#### Extracted information

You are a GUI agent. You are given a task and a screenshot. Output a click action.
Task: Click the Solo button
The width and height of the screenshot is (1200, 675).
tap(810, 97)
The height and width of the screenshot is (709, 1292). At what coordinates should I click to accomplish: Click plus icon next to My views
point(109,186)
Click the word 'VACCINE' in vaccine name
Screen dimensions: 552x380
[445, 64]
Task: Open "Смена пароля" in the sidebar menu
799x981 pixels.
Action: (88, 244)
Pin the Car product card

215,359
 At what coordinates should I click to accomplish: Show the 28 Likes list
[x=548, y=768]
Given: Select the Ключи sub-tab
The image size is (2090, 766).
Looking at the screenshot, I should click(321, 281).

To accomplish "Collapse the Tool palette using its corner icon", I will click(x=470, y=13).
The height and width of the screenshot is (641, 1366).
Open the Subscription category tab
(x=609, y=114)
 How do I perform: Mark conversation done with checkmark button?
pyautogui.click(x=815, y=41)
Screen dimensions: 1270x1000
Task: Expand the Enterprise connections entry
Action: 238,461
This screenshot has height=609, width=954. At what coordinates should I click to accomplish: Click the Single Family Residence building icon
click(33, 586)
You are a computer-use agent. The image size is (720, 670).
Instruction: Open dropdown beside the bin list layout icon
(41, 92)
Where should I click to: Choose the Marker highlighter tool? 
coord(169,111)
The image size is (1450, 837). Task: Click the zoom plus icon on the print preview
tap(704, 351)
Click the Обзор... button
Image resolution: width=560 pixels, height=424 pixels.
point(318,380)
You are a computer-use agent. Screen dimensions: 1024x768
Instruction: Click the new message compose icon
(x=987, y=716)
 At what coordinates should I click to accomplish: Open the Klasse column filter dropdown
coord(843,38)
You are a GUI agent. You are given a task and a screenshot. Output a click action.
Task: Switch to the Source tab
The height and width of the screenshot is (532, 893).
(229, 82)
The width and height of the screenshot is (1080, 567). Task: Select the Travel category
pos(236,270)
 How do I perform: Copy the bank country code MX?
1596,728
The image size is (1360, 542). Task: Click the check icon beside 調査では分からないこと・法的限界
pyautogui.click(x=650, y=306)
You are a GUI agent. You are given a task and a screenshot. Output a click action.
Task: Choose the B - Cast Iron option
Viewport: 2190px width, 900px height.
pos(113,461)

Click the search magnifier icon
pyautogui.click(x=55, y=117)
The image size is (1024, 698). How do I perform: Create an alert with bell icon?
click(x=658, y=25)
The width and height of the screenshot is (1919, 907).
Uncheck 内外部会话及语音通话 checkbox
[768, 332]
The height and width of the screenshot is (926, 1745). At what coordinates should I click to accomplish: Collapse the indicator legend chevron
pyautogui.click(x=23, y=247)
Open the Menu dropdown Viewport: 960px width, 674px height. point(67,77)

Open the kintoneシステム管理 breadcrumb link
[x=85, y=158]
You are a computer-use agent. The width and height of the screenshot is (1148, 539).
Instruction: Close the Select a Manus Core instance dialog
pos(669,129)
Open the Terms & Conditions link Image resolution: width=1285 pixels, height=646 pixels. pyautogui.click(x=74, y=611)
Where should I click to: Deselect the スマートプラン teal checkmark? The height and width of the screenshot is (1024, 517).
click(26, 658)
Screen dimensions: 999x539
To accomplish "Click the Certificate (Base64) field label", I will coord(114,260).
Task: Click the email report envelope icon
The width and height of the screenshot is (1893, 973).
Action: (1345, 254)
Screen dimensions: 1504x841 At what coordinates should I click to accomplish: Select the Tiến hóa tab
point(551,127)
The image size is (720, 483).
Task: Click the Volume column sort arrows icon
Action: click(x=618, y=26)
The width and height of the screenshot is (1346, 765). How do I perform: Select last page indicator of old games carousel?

########

Set all the data down again, exactly as it reads above.

Solution to the problem:
You are a GUI agent. You are given a task and a screenshot. Output a click action.
Task: Click the Solo button
The width and height of the screenshot is (1200, 675).
tap(810, 97)
The height and width of the screenshot is (709, 1292). At what coordinates should I click to accomplish: Click plus icon next to My views
point(109,186)
Click the word 'VACCINE' in vaccine name
Screen dimensions: 552x380
[445, 64]
Task: Open "Смена пароля" in the sidebar menu
799x981 pixels.
Action: (88, 244)
Pin the Car product card

215,359
 At what coordinates should I click to accomplish: Show the 28 Likes list
[x=548, y=768]
Given: Select the Ключи sub-tab
The image size is (2090, 766).
Looking at the screenshot, I should click(321, 281).

To accomplish "Collapse the Tool palette using its corner icon", I will click(x=470, y=13).
The height and width of the screenshot is (641, 1366).
Open the Subscription category tab
(x=609, y=114)
 How do I perform: Mark conversation done with checkmark button?
pyautogui.click(x=815, y=41)
Screen dimensions: 1270x1000
Task: Expand the Enterprise connections entry
Action: 238,461
This screenshot has height=609, width=954. At what coordinates should I click to accomplish: Click the Single Family Residence building icon
click(33, 586)
You are a computer-use agent. The image size is (720, 670).
Instruction: Open dropdown beside the bin list layout icon
(41, 92)
Where should I click to: Choose the Marker highlighter tool? 
coord(169,111)
The image size is (1450, 837). Task: Click the zoom plus icon on the print preview
tap(704, 351)
Click the Обзор... button
Image resolution: width=560 pixels, height=424 pixels.
point(318,380)
You are a computer-use agent. Screen dimensions: 1024x768
Instruction: Click the new message compose icon
(x=987, y=716)
 At what coordinates should I click to accomplish: Open the Klasse column filter dropdown
coord(843,38)
You are a GUI agent. You are given a task and a screenshot. Output a click action.
Task: Switch to the Source tab
The height and width of the screenshot is (532, 893).
(229, 82)
The width and height of the screenshot is (1080, 567). Task: Select the Travel category
pos(236,270)
 How do I perform: Copy the bank country code MX?
1596,728
The image size is (1360, 542). Task: Click the check icon beside 調査では分からないこと・法的限界
pyautogui.click(x=650, y=306)
You are a GUI agent. You are given a task and a screenshot. Output a click action.
Task: Choose the B - Cast Iron option
Viewport: 2190px width, 900px height.
pos(113,461)

Click the search magnifier icon
pyautogui.click(x=55, y=117)
The image size is (1024, 698). How do I perform: Create an alert with bell icon?
click(x=658, y=25)
The width and height of the screenshot is (1919, 907).
Uncheck 内外部会话及语音通话 checkbox
[768, 332]
The height and width of the screenshot is (926, 1745). At what coordinates should I click to accomplish: Collapse the indicator legend chevron
pyautogui.click(x=23, y=247)
Open the Menu dropdown Viewport: 960px width, 674px height. point(67,77)

Open the kintoneシステム管理 breadcrumb link
[x=85, y=158]
You are a computer-use agent. The width and height of the screenshot is (1148, 539).
Instruction: Close the Select a Manus Core instance dialog
pos(669,129)
Open the Terms & Conditions link Image resolution: width=1285 pixels, height=646 pixels. pyautogui.click(x=74, y=611)
Where should I click to: Deselect the スマートプラン teal checkmark? The height and width of the screenshot is (1024, 517).
click(26, 658)
Screen dimensions: 999x539
To accomplish "Click the Certificate (Base64) field label", I will coord(114,260).
Task: Click the email report envelope icon
The width and height of the screenshot is (1893, 973).
Action: (1345, 254)
Screen dimensions: 1504x841 At what coordinates should I click to accomplish: Select the Tiến hóa tab
point(551,127)
The image size is (720, 483).
Task: Click the Volume column sort arrows icon
Action: click(x=618, y=26)
The width and height of the screenshot is (1346, 765). How do I perform: Select last page indicator of old games carousel?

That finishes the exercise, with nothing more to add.